Elbow Arthroscopy

  • Minimally invasive technique
  • Involves the use of a tiny camera ( arthroscope )

Undertaken to

  • Remove any loose bodies
  • Remove any loose bits of cartilage or bone
  • Do a tennis elbow release


  • Improves any stiffness in the elbow
  • Reduce any pain
  • Give more range of motion

Details of surgery

  • Day care procedure
  • General anaesthesia
  • Lasts roughly 30-45 minutes

What is an Arthroscopy?

Arthroscopy is a procedure that allows orthopaedic surgeons to inspect, diagnose and repair problems inside a joint. The word arthroscopy comes from two Greek words, Arthro (joint) and skopein (to look). Arthroscopy literally means to look within the joint.

During an arthroscopy your surgeon will insert a small camera called an arthroscope into your elbow joint. The camera will then display pictures on a screen and your surgeon will use these images to guide surgical instruments, inspect and repair the problem.

What is an Elbow Arthroscopy?

Elbow arthroscopy is a minimally invasive technique to diagnose and treat a range of conditions affecting the elbow joint. As in other joints like shoulder and wrist, arthroscopy of elbow involves the use of a tiny camera ( arthroscope ) that is inserted through small incisions or portals around your elbow.

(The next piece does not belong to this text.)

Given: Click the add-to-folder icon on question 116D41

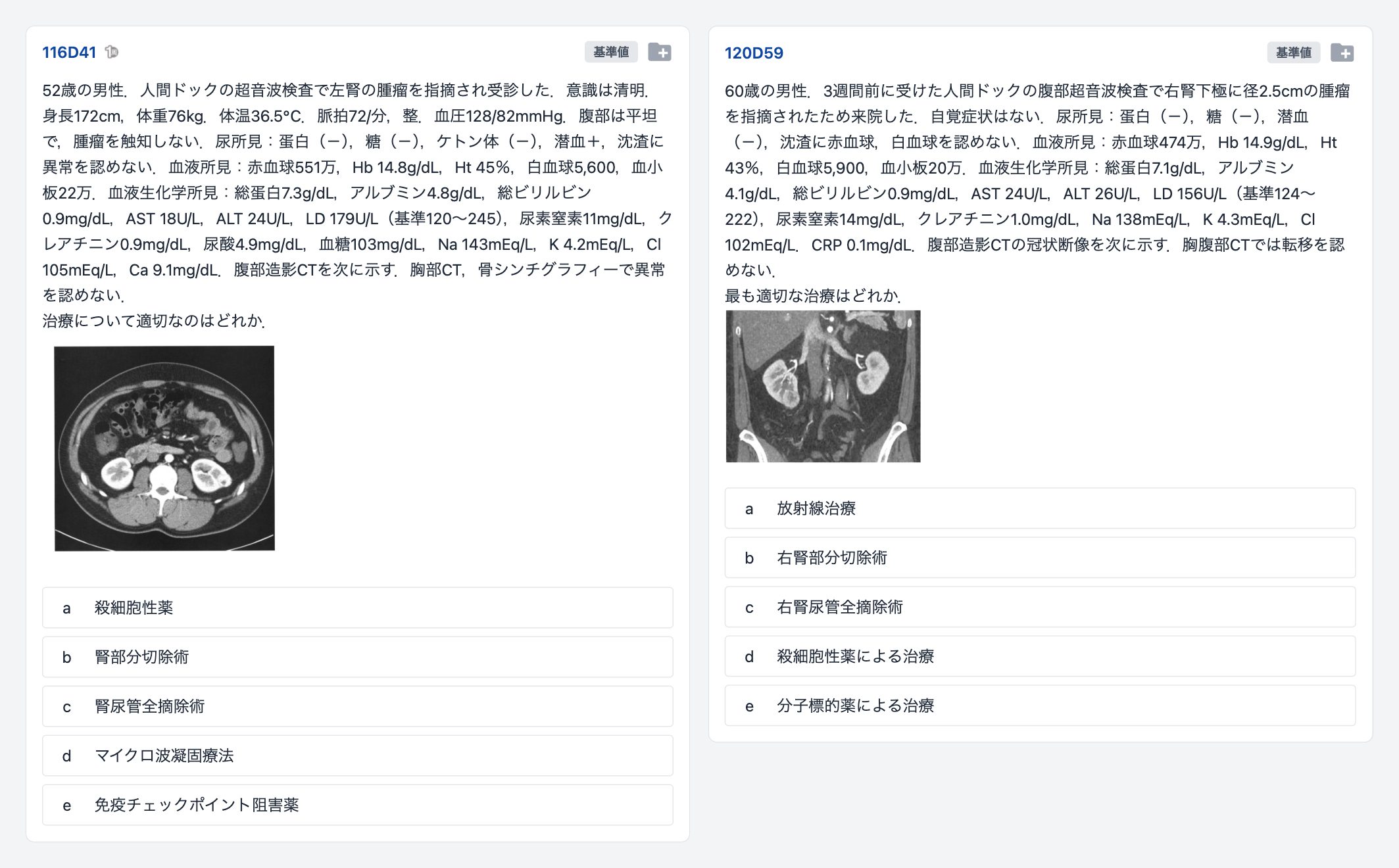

Why should I have an Elbow Arthroscopy (indications )?

The benefits of having an elbow arthroscopy is to improve any stiffness that you may have in your elbow, to remove any loose bodies, to remove any loose bits of cartilage or bone and to do a tennis elbow release. The aim is to reduce any pain and give you more range of motion and hence a normal function to your elbow.

What are the risks?

In general like with any surgery, risks relate to the anaesthesia and the procedure itself. On the day of your surgery you will be seen by your anaesthetist who will discuss the anaesthetic risks with you. Surgical risks include infection, damage to nerves, bleeding, stiffness of the elbow, recurrence or persistence of symptoms and the need for further surgical interventions.

Is Elbow Arthroscopic surgery a major surgery?

It is a major surgical procedure with the highest rate of complication amongst all the arthroscopic surgeries in the musculoskeletal system. It will require an appropriate postoperative rehabilitation.

Is Elbow Arthroscopy a day surgery?

It is often a day surgery. You may have some pain in the joint after surgery. You will be sent home with pain medication.

What will happen on the day of surgery?

You will be seen by an anaesthetist who will discuss anaesthetic complications with you. Your surgeon will take you through the consent process. Once you are in the operating room you will be given antibiotics and general anaesthesia.

Surgery involves making several cuts around your elbow from which the camera and arthroscopic instruments are inserted. An assessment is then made of the relevant structures inside the elbow joint. Then depending on the indication for the arthroscopy, treatment is done like removal of loose bodies, removal of any bits of bone or cartilage, release of capsule, tennis elbow release etc.

At the end the skin portals will be stitched up and you will come out into recovery in a bulky dressing and a sling. In my practice, tennis elbow is the most common indication for which I would offer my patients elbow arthroscopy.

What do I need to do after I go home?

You will be sent home in a sling and with pain medications. You would have seen a physiotherapist before leaving hospital who will teach you elbow range of motion exercises and discuss further rehabilitation with you.

You should leave the dressing dry. Bulky dressing comes off in 2 days. You will then be seen by your consultant in 2 weeks’ time for further inspection of wound and removal of stitches. Depending on the nature of surgery you can drive around 3-4 weeks. You may have to limit your activity for 6-8 weeks to allow your elbow strength and movement to return to normal. Your elbow will improve within 6-9 months.